La voz con la que habla no le resulta familiar. Así y todo, sigue adelante. No tiene mapa, y no sabe si algún día hallará su camino. Sigue andando. Tiene que decírselo a Yu. He sobrevivido a rápidos, pero ahora el mero avanzar se ha convertido en un viaje en sí mismo. Ya no pide ver a Mao. Echa de menos a Nah, pero la deja tranquila. Es mejor que nada le recuerde su fracaso como madre. Se siente demasiado frágil para soportar más pérdidas. Cada día cambia de hotel, cada día se pone el uniforme y libra batallas propagandísticas, promocionándose. En noviembre lanza una campaña proponiendo a Chun-qiao como primer ministro. Espera la respuesta de Mao. No llega. Asume que Mao lo está considerando. Reza. Sigue recorriendo el país y elogiando a Chun-qiao como animador.

Personalmente no simpatiza con Chun-qiao. Un hombre lleno de odio. Pero lo necesita. Necesita a alguien fuerte. Un hombre tan poderoso y tan lleno de determinación como Mao. A Chun-qiao se le da bien conspirar. Su carácter refleja el de Kang Sheng. Es un elocuente teórico comunista de oficio, y sus obras han avivado enormemente las llamas de la Revolución Cultural. Su poder de convicción es asombrosa. Él y su discípulo Yiao se compenetran. Como los músicos, Chun-qiao vende melodías y Yiao arreglos.
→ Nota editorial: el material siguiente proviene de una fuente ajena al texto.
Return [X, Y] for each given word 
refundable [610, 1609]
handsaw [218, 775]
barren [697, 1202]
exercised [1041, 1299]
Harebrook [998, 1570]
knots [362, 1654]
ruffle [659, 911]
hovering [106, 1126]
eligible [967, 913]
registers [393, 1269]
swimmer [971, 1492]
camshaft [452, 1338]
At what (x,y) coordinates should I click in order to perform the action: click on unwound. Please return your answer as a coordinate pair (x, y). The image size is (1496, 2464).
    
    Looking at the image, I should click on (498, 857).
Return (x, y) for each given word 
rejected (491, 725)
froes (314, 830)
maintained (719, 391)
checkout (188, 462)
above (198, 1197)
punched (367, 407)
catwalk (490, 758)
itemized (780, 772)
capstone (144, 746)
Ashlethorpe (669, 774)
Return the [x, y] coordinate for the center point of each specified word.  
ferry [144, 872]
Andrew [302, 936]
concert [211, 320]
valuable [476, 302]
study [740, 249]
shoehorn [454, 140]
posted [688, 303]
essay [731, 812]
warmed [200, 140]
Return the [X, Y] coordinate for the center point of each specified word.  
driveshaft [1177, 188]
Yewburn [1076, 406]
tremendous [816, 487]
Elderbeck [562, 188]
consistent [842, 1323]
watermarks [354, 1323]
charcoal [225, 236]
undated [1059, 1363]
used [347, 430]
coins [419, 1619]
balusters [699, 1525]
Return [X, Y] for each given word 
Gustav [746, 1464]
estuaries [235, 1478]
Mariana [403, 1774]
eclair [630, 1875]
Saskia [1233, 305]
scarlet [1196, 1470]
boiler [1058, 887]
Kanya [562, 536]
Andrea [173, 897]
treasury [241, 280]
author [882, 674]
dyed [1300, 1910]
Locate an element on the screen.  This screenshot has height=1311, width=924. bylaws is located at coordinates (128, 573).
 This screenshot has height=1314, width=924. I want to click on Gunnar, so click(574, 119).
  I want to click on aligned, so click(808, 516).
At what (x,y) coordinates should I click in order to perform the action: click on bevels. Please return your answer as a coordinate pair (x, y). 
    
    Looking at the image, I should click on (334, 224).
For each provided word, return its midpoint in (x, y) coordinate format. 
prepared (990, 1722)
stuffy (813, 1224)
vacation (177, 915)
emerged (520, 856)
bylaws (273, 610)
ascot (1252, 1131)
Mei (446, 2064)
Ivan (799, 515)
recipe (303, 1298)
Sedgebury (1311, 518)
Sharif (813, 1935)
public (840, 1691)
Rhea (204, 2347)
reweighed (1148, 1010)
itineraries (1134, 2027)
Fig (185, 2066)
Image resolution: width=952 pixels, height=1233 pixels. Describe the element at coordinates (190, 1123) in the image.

Han estado trabajando en Las grandes citas de la camarada Jiang Qing.

Jiang Qing no puede decir que no haya esperado que Mao cambiara de opinión respecto a ella. Pero cuando lo hace, le coge desprevenida.

El 17 de julio de 1974 Mao convoca una reunión del congreso en el Pabellón Luz Púrpura.

Sin previo aviso nombra primer ministro a Deng Xiao-ping. Parece cansado y poco interesado, y se le cae el cigarrillo de las manos varias veces. Levanta la reunión mientras sirven té.

Antes de que Jiang Qing tenga tiempo de encajar el primer golpe, le llega el segundo. Al día siguiente del nombramiento de Deng, Mao publica un documento criticando a Jiang Qing como cabeza de la Banda de los Cuatro. La prensa de Pekín se hace eco de inmediato y los rumores se convierten en noticia oficial. Jiang Qing creía controlar los medios de comunicación, creía contar con adeptos, pero ha quedado demostrado que es necia. No tiene madera de política. Se ha metido en ella por motivos equivocados. Siempre ha sido así. Lo mismo le ocurrió cuando estuvo con Yu Qiwei y Tang Nah. Se mete para acercarse al hombre que ama, pero termina perdiéndose a sí misma. No sabe en qué momento la broma de Mao acerca de que es la cabecilla de la Banda de los Cuatro se ha convertido en la acusación oficial de un crimen.